One Month After the Renters' Rights Act: What the Data Actually Shows
A month ago today the rules changed. Section 21 went. Fixed-term assured shorthold tenancies went with it. Phase 1 of the Renters' Rights Act came into force on 1 May, and a lot of people I speak to have been asking me the same thing since: has it killed the rental market?
It hasn't. But it has done something more interesting, which is reshape who owns it.
The Q1 2026 buyer data is now in and it's telling a clean story. Between January and April this year, landlords made up 13.3% of all property buyers across Great Britain. That's the highest figure since 2016, the year the second-home stamp duty surcharge first hit. The sharpest increase is in Northern England, where landlords were 23.9% of buyers, up from 14.5% in the same period last year.
So while one set of landlords is selling up (and they are, in big numbers, with 93,000 having left in 2025 and another 220,000 households forecast to leave the sector by the end of 2026) another set is buying. The market isn't shrinking. It's consolidating.
This is what I've been telling investors for the last eighteen months. The Renters' Rights Act doesn't end buy-to-let. It ends casual buy-to-let. The accidental landlord with one flat and a mortgage they don't fully understand is the one selling. The portfolio investor with proper systems, decent compliance and a long-term view is the one buying.
Where it's actually happening
The regional breakdown is the part most people miss. The biggest concentration of landlord buying right now isn't London. It's the North East, North West and Yorkshire, where investors made up nearly a quarter of all buyers in early 2026. The yields back this up. Properties changing hands landlord-to-landlord are averaging a 6.7% gross yield, up from 5.7% in 2022.
You don't see that in the South. You see it in places like Liverpool, Manchester, Leeds and Hull, where rental demand is strong, prices haven't run away, and the basic maths still works. We've been buying in these markets since 2020 at Advantage Investment. The case for them now is sharper than it's been since we started.

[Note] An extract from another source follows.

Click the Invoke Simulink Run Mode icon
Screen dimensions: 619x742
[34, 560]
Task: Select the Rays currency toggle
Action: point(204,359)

One detail that hasn't had enough attention paid to it: 60% of previously-let homes that stayed in the rental sector in 2026 were houses. Five years ago that figure was 40%. That's the shift from one-flat amateur landlords to multi-property professional ones. From "I'll rent out my old place" to "I run this as a business."
What this means if you're thinking of buying
The market right now is doing something it hasn't done in a long time, which is offer tenanted properties at sensible prices to buyers willing to manage them properly. The seller is often a small landlord who doesn't want the new compliance load. The buyer can step in, take on the existing tenancy, and have rent flowing from day one.
There are things to get right. The new Section 8 grounds for possession. The Section 13 process for rent reviews. The Information Sheet that has to be served on every existing tenant by 31 May, with a £7,000 civil penalty if it isn't. The EPC C proposals continuing to move forward in the background.
None of it's difficult. It's just work. And work has always been the dividing line between the people who do well in property and the people who don't.
The bigger picture
2026 will be the year people look back on as the start of the proper professionalisation of UK rental. The regulation happened, the people who didn't want to deal with it left, and what's left is a smaller, more serious, better-run private rental sector. With higher yields for the people inside it.
If you're sitting on the sidelines waiting for the market to "settle", the settle is happening right now. The properties changing hands this quarter are the deals that will look obvious in retrospect.